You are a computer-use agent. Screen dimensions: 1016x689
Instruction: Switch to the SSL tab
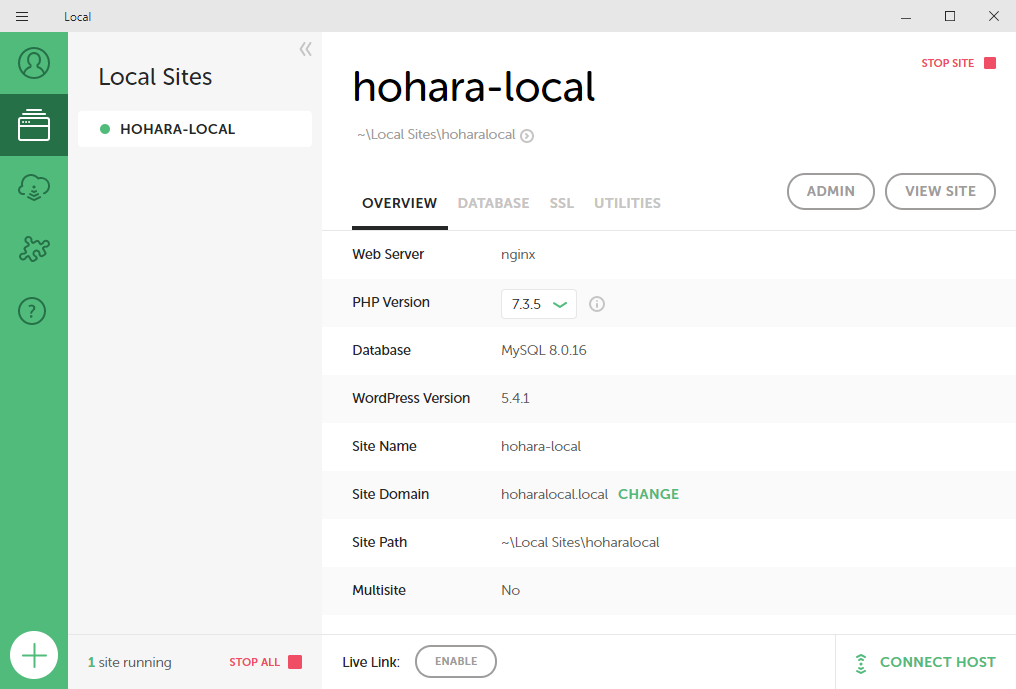click(x=562, y=203)
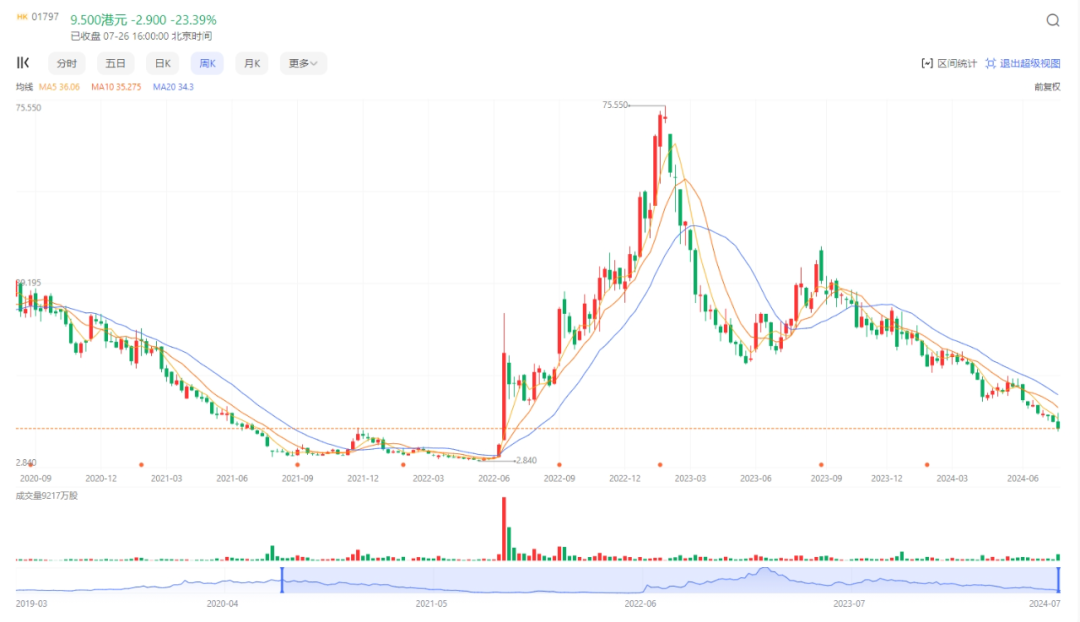The width and height of the screenshot is (1080, 622).
Task: Click the 区间统计 range statistics icon
Action: [x=926, y=63]
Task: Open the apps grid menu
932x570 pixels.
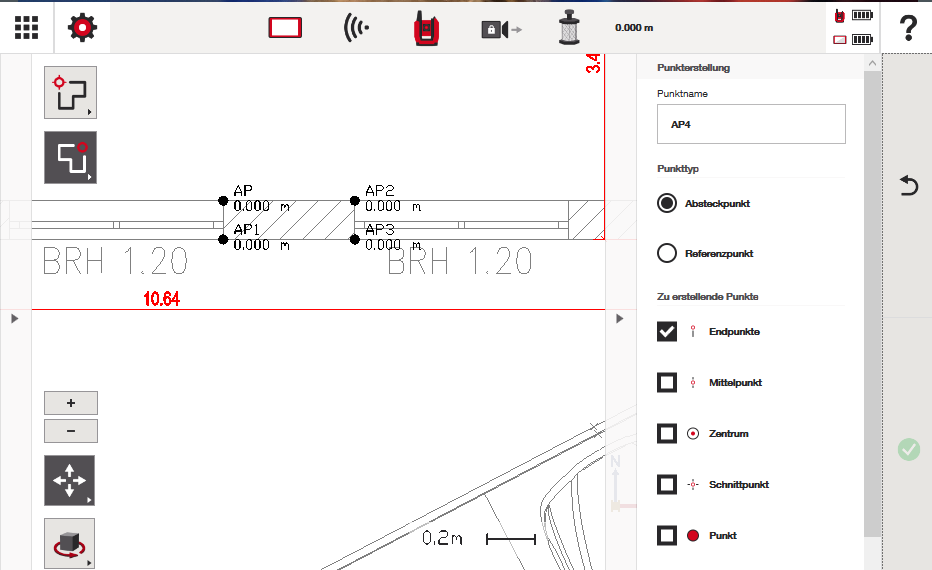Action: coord(27,27)
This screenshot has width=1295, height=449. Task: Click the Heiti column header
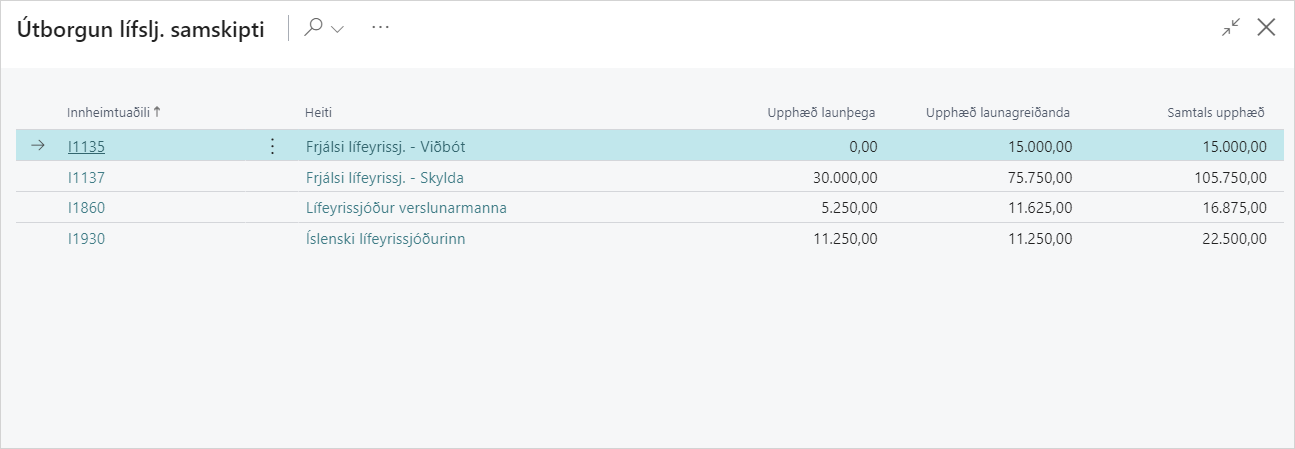318,112
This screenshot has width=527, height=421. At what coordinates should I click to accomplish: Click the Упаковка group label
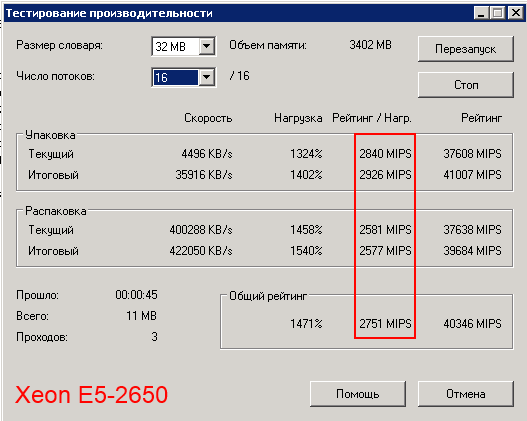50,135
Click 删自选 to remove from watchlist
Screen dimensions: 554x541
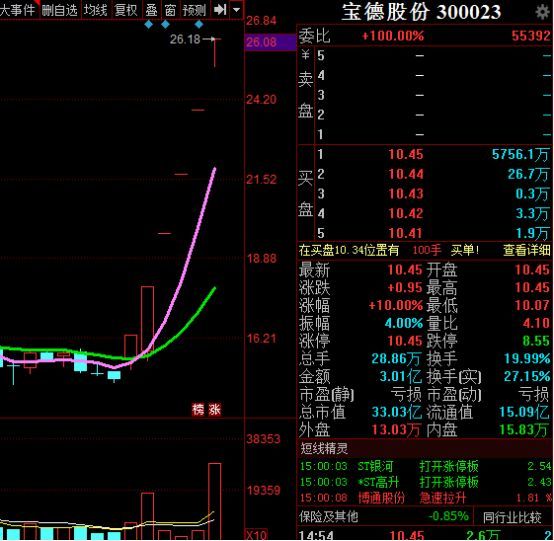click(59, 10)

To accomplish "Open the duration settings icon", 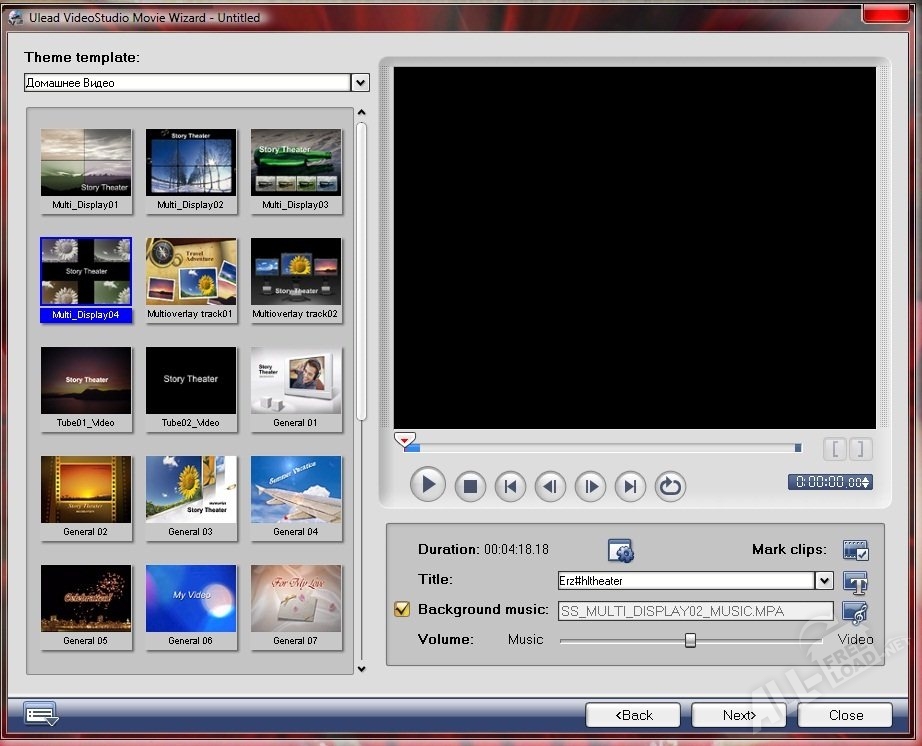I will tap(621, 550).
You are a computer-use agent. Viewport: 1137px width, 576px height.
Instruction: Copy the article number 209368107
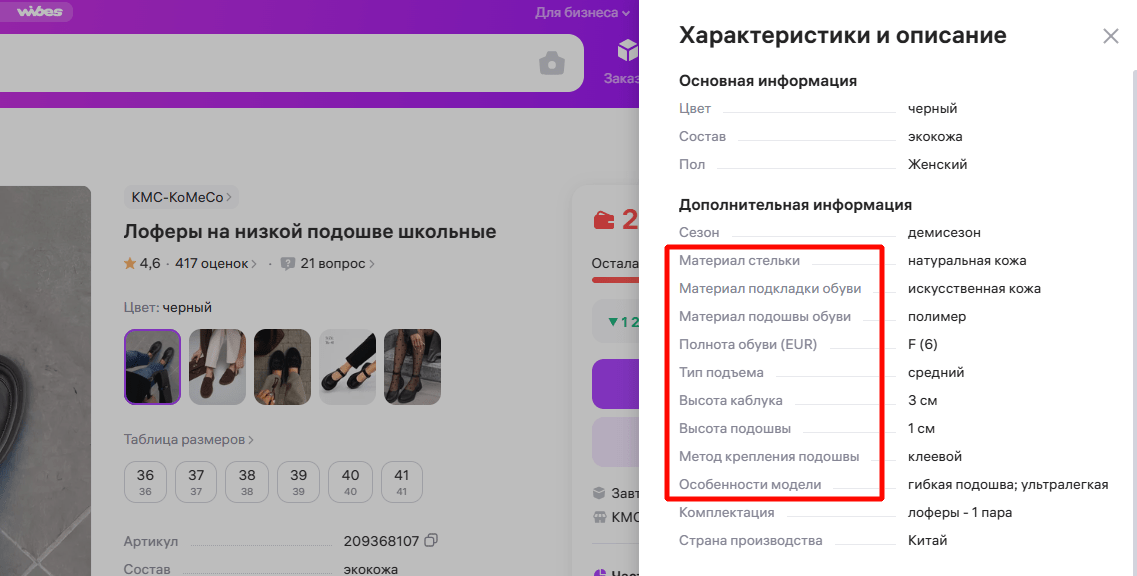pyautogui.click(x=431, y=540)
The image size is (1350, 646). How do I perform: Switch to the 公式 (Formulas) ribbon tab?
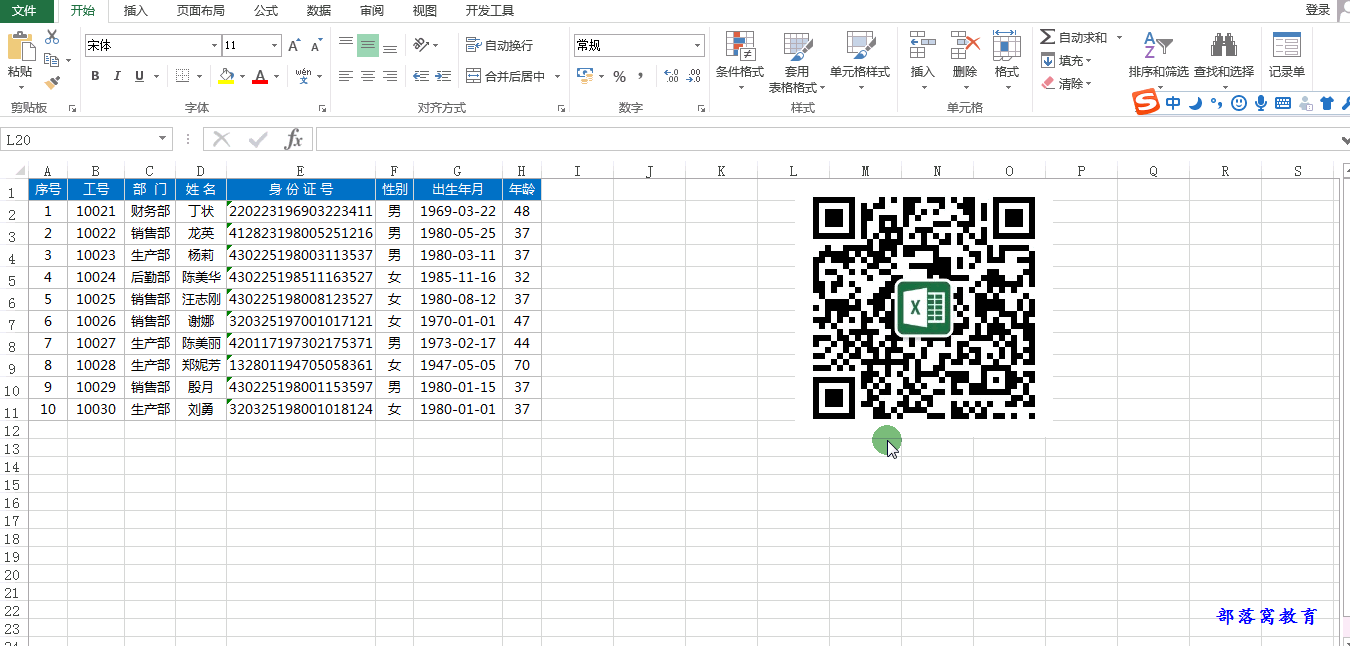tap(266, 11)
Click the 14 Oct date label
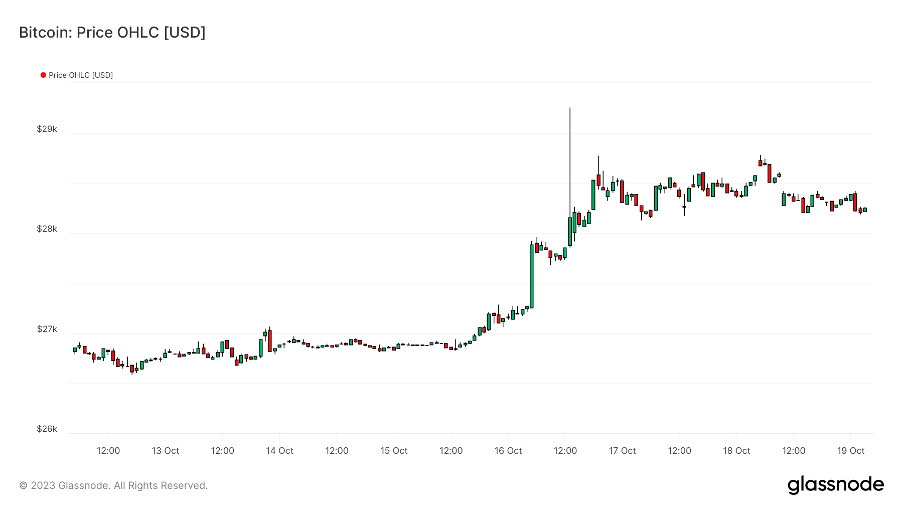 pyautogui.click(x=279, y=451)
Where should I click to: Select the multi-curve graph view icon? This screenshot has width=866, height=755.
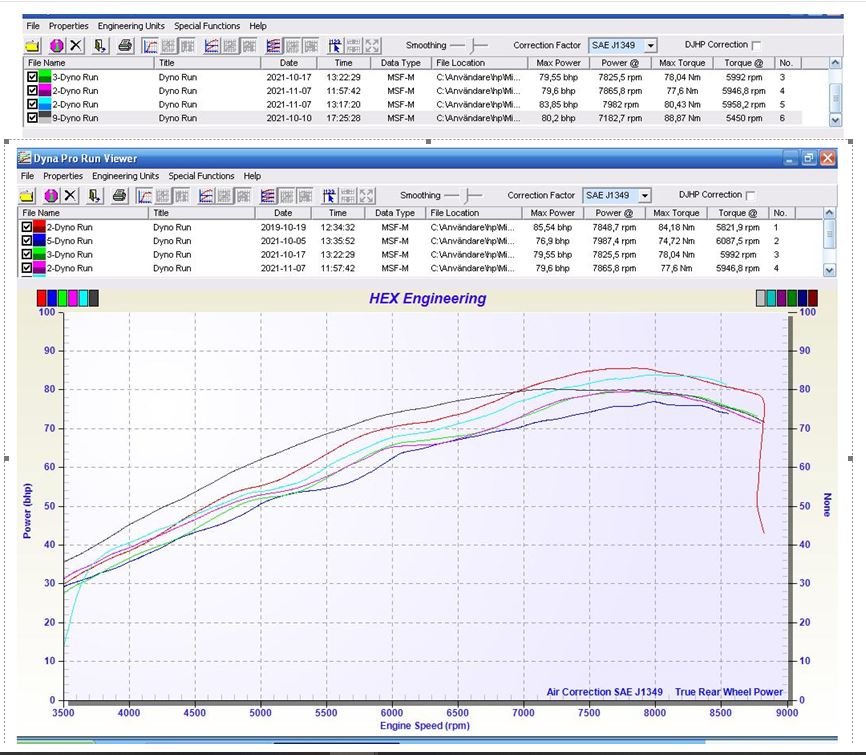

# [Try it]
Return one number, the count of lines in the records holding the word "computer".

# [Task output]
2